The Telstra option has been exercised and the A$50 has been received by Solution
6. Additionally, at least 50.1% of Elite's Shares must have been tendered to
Solution 6 at a cost to Solution 6 of US$62.6 million for the Shares.

         With respect to the Facility, Solution 6 has agreed to the following:

              (1) Solution 6 shall not enter into an amendment or waive any
         conditions to the Offer or the Merger Agreement without the consent of
         WDRAL;

              (2) Solution 6 shall not enter into a material amendment or waive
         any material conditions to the specific acquisition candidate's
         transaction without the consent of WDRAL;

              (3) Upon acquiring at least 50.1% of the Shares, Solution 6 shall
         take control of Elite's board of directors, use its best efforts to
         acquire 100% of the Shares as soon as practicable and in any event by
         July 16, 2000;

              (4) Immediately upon the consummation of the Merger, Solution 6
         shall cause Elite to make a payment of at least US$30 million to
         Solution 6 by way of a dividend, return of capital or loan and cause
         Elite to provide a guarantee and provide a lien over its assets in
         favor of WDRAL;

              (5) Upon the reasonable request from WDRAL, Solution 6 shall enter
         into currency hedging arrangements acceptable to WDRAL with respect to
         the acquisition of Elite;

              (6) Solution 6 has agreed to restrictions on any capital
         reductions (except in respect of an agreed level of ordinary
         dividends);

              (7) Solution 6 has agreed to restrictions on disposal of assets or
         undertakings other than disposals in the ordinary course of business
         (except as reasonably agreed to by WDRAL) and disposals for good value
         applied in prepayment of the Facility;

              (8) Solution 6 has agreed to restrictions on further acquisitions
         in excess of A$5 million in the aggregate (except as reasonably agreed
         to by WDRAL);

              (9) Solution 6 has agreed to restrictions on incurring further
         financial indebtedness or providing financial accommodation or
         guarantees (except as reasonably agreed with WDRAL);

              (10) Solution 6 has agreed that it will have no dealings with any
         party except on arms length terms in the ordinary course of business;
         and

              (11) Solution 6 has agreed to restrictions on the creations of
         security interests.


ITEM 4.  PURPOSE OF TRANSACTION

         Elite and EIG entered into the Merger Agreement and the related
Stockholders Agreement with the intent of acquiring control of, and the entire
equity interest in, Elite.

         The Merger Agreement provides that as soon as practicable following the
consummation of the offer to purchase (the "Offer") all of the issued and
outstanding shares of Elite (the "Shares") and the satisfaction or waiver of
certain conditions, EIG will be merged with and into Elite (the "Merger"), with
Elite surviving the Merger as an indirect wholly-owned subsidiary of Solution 6.
At the effective time of the Merger (the "Effective Time"), each outstanding
Share (other than the Elite Common Stock held by stockholders who perfect their
appraisal rights under Delaware law, Shares owned by the Company as treasury
stock and Shares owned by Solution 6) will be converted into the right to
receive $11.00 in cash (the "Merger Consideration"), without interest thereon.
The Merger is subject to a number of conditions including the adoption of the
Merger Agreement by the stockholders of the Company, if required by applicable
law.

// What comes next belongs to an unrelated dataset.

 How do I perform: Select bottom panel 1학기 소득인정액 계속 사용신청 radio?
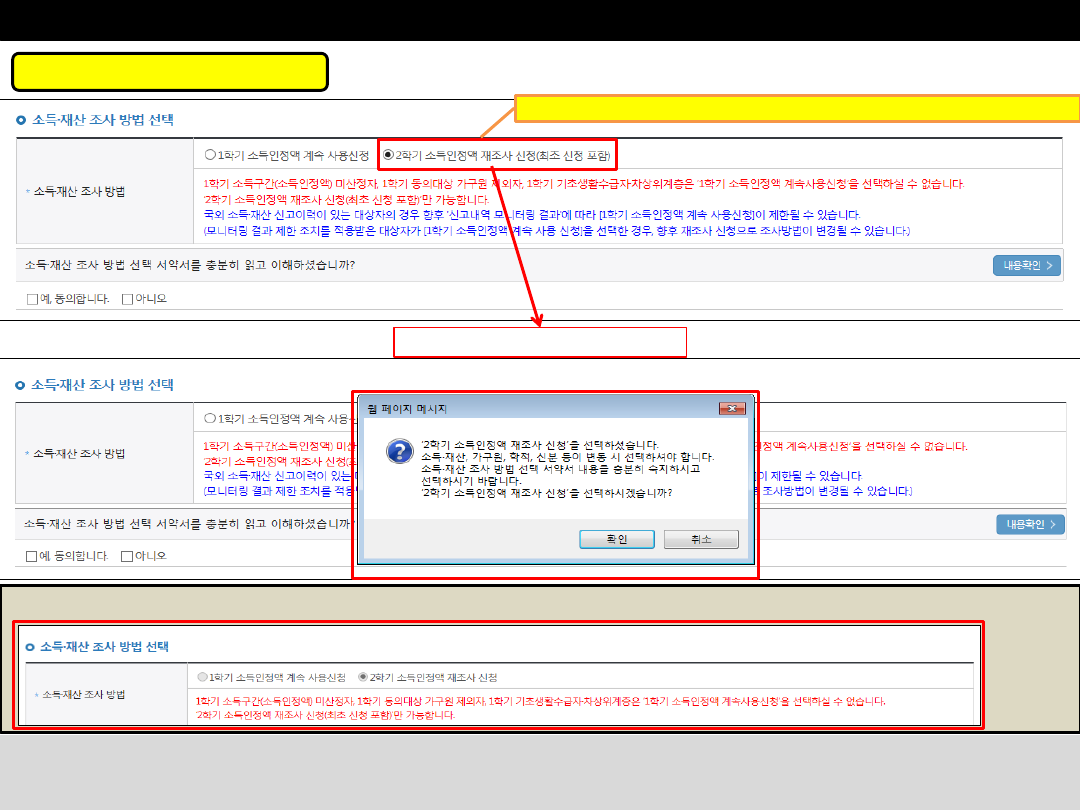(203, 677)
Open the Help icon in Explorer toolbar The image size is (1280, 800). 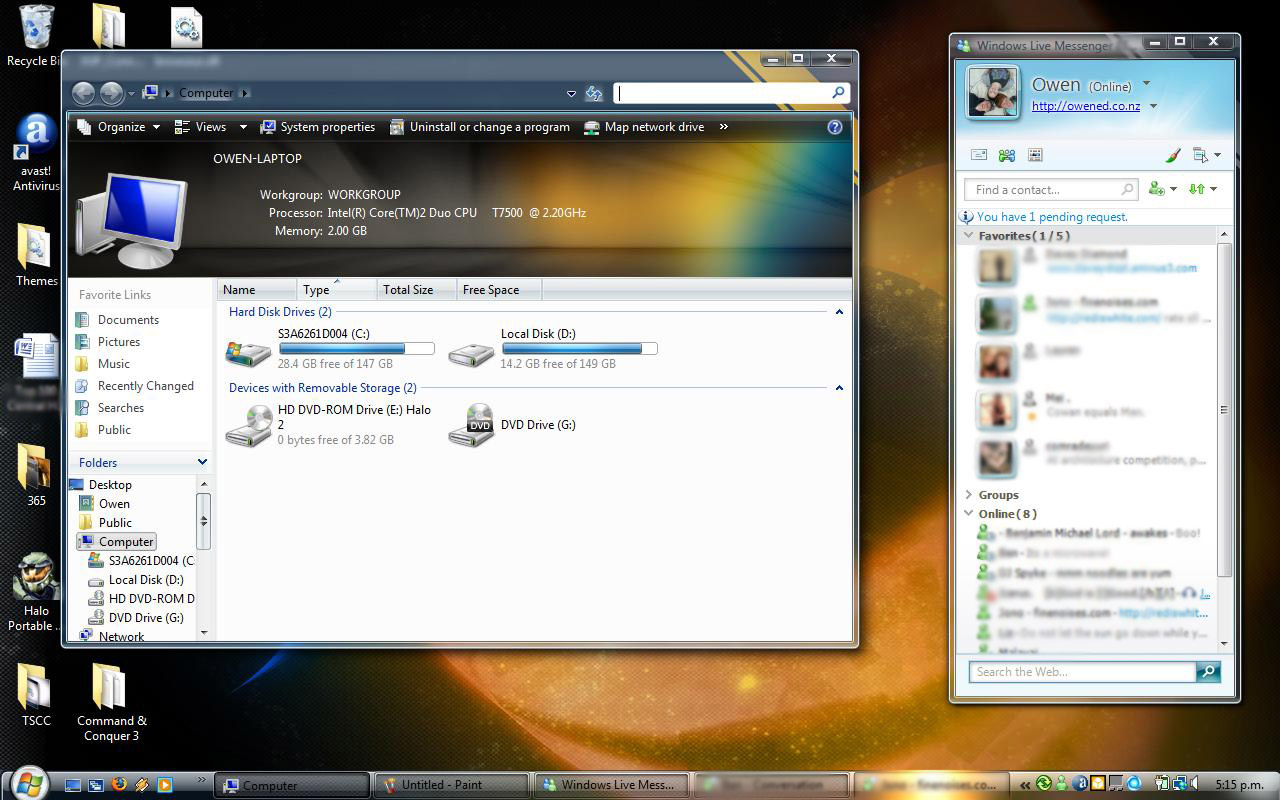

In the event Solution 6 acquires 90% or more of the outstanding Shares,
Solution 6 would be able to effect the Merger pursuant to the short-form merger
provisions of the Delaware General Corporation Law without prior notice to or
any action by, any other stockholder of Elite. In such event, Solution 6 could,
and intends to, effect the Merger without prior notice to, or any action by, any
other stockholder of the Company.


                                       5
<PAGE>   6

         The Merger Agreement provides that promptly upon the acceptance for
payment of, and payment by EIG for, any Shares pursuant to the Offer, EIG shall
be entitled to designate the number of directors on Elite's Board as will give
EIG, subject to compliance with Section 14(f) of the Exchange Act,
representation on the Board equal to at least that number of directors, rounded
up to the next whole number, which is the product of (a) the total number of
directors on the Board (giving effect to the directors elected pursuant to this
sentence) multiplied by (b) the percentage that (i) such number of Shares so
accepted for payment and paid for by EIG plus the number of Shares otherwise
owned by EIG or any other subsidiary of Solution 6 bears to (ii) the number of
such Shares outstanding, and Elite shall, at such time, cause EIG's designees to
be so elected; provided, however, that in the event that EIG designees are
appointed or elected to the Board, until the Effective Time the Board of Elite
shall have at least two directors who are directors on the date of the Merger
Agreement (the "Independent Directors"); and provided further that, in such
event, if the number of the Independent Directors shall be reduced to two for
any reason whatsoever, the remaining Independent Director shall be entitled to
designate a person to fill such vacancy who shall be deemed to be an Independent
Director for purposes of the Merger Agreement or, if no Independent Directors
then remain, the other directors promptly shall designate two persons to fill
such vacancies who shall not be officers, employees, stockholders or affiliates
of Solution 6 or EIG, and such persons shall be deemed to be Independent
Directors for purposes of the Merger Agreement. Subject to applicable law,
Elite has agreed to take all action reasonably requested by Solution 6
necessary to effect any such election. EIG's designees shall be divided
between the classes of directors as necessary to comply with the requirements
of Elite's bylaws. In connection with the foregoing, Elite shall, at the
option of Solution 6, either increase the size of the Board or obtain the
resignation of such number of its current directors as is necessary to enable
Solution 6's designees to be elected or appointed to the Board as provided
above.

         The Shares are currently registered under the Exchange Act. Solution 6
intends to seek to cause Elite to apply for termination of registration of the
Shares under the Exchange Act as soon after the completion of the Offer as the
requirements of such termination are met.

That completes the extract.